**Requirement:**
Copy out the data line for line, starting with its first line and going on through the line containing "Looking at the screenshot, I should 213,11.", with both of those lines included.
--- BEGIN Listing ---
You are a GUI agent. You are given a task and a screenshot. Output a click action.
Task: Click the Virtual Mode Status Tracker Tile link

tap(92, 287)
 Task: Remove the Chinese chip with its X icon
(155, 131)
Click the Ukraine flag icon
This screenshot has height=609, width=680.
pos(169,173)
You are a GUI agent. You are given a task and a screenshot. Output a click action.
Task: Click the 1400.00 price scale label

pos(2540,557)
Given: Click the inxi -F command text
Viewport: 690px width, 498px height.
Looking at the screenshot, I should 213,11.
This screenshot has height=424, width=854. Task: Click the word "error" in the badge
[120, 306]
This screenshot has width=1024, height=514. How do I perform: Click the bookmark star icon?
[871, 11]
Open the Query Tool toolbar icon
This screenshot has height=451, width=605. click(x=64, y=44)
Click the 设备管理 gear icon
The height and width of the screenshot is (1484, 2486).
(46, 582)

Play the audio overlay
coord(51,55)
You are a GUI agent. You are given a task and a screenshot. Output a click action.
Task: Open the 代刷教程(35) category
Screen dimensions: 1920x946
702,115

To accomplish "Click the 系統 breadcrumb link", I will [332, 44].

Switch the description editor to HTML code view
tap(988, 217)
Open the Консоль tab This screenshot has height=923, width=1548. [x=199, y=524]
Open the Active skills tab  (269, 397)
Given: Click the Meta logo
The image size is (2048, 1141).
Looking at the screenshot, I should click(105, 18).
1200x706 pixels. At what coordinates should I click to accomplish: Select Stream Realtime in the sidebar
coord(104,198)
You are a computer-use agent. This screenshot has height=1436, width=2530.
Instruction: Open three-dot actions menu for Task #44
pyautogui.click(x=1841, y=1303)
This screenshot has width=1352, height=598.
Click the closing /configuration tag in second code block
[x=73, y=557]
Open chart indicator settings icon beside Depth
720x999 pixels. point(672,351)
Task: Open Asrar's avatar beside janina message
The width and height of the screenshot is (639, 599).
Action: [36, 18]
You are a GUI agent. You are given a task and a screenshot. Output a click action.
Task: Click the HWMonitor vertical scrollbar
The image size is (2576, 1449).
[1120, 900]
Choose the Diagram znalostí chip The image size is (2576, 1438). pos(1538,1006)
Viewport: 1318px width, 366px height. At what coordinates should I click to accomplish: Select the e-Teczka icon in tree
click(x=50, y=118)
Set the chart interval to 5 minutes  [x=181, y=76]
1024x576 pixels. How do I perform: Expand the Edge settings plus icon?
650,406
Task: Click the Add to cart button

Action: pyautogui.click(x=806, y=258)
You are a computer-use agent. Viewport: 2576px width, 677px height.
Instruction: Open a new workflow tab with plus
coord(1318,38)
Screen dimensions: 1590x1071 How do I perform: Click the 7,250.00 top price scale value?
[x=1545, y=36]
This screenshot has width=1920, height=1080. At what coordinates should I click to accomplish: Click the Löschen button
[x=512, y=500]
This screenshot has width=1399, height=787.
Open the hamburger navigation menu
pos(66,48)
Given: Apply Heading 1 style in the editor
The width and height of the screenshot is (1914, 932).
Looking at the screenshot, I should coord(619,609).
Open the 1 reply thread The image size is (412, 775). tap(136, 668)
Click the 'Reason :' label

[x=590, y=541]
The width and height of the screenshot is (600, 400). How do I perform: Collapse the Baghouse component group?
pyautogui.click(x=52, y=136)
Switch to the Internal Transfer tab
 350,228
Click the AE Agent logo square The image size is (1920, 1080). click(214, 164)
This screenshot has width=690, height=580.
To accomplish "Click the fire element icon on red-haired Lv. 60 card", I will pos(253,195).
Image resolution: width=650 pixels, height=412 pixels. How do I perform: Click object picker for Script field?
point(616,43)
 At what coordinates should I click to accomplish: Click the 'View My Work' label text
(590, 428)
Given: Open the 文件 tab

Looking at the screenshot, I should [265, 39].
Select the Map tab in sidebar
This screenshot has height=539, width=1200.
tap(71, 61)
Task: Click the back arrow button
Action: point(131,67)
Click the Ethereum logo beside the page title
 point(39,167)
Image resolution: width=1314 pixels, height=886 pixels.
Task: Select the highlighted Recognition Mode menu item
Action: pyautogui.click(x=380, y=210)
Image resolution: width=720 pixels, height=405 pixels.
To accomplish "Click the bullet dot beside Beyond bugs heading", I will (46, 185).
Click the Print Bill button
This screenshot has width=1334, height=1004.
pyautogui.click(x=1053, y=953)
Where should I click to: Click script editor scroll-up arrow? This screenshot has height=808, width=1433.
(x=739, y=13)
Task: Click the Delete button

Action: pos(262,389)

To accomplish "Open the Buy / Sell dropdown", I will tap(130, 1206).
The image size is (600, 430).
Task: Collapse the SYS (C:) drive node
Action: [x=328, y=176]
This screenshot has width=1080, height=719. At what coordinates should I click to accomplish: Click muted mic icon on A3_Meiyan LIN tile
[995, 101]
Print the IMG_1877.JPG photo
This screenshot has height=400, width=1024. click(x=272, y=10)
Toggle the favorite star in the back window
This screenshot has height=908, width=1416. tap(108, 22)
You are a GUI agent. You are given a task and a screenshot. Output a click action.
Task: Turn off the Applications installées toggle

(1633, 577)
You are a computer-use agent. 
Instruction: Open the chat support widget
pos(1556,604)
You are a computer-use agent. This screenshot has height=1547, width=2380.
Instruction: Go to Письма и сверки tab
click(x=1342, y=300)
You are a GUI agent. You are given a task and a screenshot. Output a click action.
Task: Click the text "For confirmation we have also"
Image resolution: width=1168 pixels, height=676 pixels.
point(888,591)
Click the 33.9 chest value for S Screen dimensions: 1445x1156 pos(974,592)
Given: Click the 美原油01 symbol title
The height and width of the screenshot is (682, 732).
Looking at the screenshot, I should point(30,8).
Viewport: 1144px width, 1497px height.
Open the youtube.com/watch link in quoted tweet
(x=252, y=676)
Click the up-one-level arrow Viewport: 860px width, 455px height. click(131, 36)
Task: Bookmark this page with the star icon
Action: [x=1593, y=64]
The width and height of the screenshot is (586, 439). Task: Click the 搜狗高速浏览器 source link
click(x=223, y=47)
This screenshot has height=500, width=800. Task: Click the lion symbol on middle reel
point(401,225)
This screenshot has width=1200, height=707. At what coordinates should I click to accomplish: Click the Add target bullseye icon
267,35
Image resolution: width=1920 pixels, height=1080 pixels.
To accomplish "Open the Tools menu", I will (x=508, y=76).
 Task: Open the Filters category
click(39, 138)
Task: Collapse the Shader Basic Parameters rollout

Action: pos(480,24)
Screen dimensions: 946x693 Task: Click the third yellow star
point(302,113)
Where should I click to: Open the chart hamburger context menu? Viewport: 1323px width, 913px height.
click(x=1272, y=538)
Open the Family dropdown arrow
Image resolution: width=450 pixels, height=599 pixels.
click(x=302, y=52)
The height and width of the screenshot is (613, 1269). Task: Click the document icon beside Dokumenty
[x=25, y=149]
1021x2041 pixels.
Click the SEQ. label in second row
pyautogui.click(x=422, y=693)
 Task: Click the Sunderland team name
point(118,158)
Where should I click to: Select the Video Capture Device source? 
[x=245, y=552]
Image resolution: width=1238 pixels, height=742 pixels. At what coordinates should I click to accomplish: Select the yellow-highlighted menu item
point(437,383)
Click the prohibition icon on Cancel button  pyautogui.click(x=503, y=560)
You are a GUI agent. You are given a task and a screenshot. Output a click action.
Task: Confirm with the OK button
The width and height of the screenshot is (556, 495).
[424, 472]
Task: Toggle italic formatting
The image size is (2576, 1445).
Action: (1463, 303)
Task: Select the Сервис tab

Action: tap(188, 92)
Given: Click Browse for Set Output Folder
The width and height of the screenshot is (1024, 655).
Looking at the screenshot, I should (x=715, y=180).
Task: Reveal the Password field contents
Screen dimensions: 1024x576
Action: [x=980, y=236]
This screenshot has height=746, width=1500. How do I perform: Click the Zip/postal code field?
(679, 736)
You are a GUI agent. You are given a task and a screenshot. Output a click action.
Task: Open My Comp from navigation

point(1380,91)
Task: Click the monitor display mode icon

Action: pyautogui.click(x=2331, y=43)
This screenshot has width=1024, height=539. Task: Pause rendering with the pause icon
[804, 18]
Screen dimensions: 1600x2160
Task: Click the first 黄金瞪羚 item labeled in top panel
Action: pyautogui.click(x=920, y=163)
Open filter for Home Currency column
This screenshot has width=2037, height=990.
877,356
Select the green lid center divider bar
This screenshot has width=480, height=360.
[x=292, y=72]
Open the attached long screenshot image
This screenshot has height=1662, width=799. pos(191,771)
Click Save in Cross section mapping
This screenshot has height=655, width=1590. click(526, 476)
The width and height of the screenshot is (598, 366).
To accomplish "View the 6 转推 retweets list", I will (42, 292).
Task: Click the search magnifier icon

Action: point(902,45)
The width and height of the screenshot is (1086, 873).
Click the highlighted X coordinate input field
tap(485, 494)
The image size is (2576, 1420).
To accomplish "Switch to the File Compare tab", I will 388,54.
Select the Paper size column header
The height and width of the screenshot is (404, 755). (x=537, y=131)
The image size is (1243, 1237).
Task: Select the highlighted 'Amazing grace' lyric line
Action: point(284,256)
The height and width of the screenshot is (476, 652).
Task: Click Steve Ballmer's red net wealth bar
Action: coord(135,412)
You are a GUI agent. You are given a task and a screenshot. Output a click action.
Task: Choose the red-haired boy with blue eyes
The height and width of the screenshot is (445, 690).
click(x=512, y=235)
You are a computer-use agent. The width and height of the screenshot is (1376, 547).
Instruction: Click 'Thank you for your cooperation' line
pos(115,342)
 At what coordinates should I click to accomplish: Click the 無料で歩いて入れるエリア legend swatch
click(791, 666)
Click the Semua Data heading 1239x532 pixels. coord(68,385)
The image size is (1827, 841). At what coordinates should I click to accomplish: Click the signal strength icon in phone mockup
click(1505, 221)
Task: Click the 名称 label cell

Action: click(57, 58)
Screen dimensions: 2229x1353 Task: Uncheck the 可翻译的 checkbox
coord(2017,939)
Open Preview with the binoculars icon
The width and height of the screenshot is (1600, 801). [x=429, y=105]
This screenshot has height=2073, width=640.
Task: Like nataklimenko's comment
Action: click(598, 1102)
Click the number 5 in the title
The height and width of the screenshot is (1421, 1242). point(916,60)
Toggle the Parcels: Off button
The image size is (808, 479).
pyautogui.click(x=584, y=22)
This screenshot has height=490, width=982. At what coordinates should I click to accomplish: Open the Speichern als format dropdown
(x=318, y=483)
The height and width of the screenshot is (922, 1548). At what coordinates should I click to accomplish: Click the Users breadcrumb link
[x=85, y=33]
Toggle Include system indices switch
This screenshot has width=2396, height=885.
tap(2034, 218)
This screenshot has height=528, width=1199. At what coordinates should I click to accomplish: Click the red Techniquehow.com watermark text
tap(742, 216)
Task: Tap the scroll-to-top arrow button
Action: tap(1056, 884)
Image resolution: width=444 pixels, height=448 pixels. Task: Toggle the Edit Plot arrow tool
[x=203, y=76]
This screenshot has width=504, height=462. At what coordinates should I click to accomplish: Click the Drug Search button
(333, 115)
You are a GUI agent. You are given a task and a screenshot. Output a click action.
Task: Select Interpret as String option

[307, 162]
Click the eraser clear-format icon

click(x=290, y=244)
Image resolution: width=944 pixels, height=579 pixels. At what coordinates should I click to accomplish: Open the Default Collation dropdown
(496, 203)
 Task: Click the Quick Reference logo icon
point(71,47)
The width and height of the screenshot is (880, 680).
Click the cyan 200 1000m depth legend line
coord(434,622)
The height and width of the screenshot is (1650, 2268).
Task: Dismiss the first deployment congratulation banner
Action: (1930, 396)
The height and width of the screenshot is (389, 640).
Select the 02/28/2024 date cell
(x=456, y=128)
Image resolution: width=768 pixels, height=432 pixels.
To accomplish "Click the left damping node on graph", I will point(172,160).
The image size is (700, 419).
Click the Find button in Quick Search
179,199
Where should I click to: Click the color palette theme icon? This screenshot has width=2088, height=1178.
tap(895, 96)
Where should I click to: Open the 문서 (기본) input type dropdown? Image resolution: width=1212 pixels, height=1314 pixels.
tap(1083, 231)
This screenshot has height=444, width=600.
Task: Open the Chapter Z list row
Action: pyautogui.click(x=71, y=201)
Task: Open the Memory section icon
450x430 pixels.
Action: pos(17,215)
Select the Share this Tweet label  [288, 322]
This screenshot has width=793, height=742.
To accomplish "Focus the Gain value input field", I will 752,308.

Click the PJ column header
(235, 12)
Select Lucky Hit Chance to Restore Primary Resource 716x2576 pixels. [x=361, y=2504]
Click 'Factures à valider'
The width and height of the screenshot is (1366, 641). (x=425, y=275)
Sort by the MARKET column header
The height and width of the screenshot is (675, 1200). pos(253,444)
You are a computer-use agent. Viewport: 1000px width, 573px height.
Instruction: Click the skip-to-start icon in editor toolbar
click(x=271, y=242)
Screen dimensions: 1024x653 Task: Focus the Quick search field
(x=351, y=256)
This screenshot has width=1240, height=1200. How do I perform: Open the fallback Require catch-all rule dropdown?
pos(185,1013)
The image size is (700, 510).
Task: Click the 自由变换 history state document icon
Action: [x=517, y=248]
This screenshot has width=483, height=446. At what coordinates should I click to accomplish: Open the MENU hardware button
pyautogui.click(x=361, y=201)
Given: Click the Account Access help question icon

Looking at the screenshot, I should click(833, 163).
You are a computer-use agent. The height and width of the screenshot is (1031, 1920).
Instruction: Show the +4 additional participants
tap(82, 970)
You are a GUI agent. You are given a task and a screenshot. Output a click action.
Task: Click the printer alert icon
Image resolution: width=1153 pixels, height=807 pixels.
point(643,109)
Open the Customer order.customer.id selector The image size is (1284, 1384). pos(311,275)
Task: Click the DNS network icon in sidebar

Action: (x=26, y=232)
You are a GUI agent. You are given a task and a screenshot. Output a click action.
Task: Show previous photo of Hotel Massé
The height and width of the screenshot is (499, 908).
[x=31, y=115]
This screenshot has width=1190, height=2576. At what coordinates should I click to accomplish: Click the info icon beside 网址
--- END Listing ---
**Reply:**
You are a GUI agent. You are given a task and a screenshot. Output a click action.
Task: Click the Virtual Mode Status Tracker Tile link

tap(92, 287)
 Task: Remove the Chinese chip with its X icon
(155, 131)
Click the Ukraine flag icon
This screenshot has height=609, width=680.
pos(169,173)
You are a GUI agent. You are given a task and a screenshot. Output a click action.
Task: Click the 1400.00 price scale label

pos(2540,557)
Given: Click the inxi -F command text
Viewport: 690px width, 498px height.
Looking at the screenshot, I should 213,11.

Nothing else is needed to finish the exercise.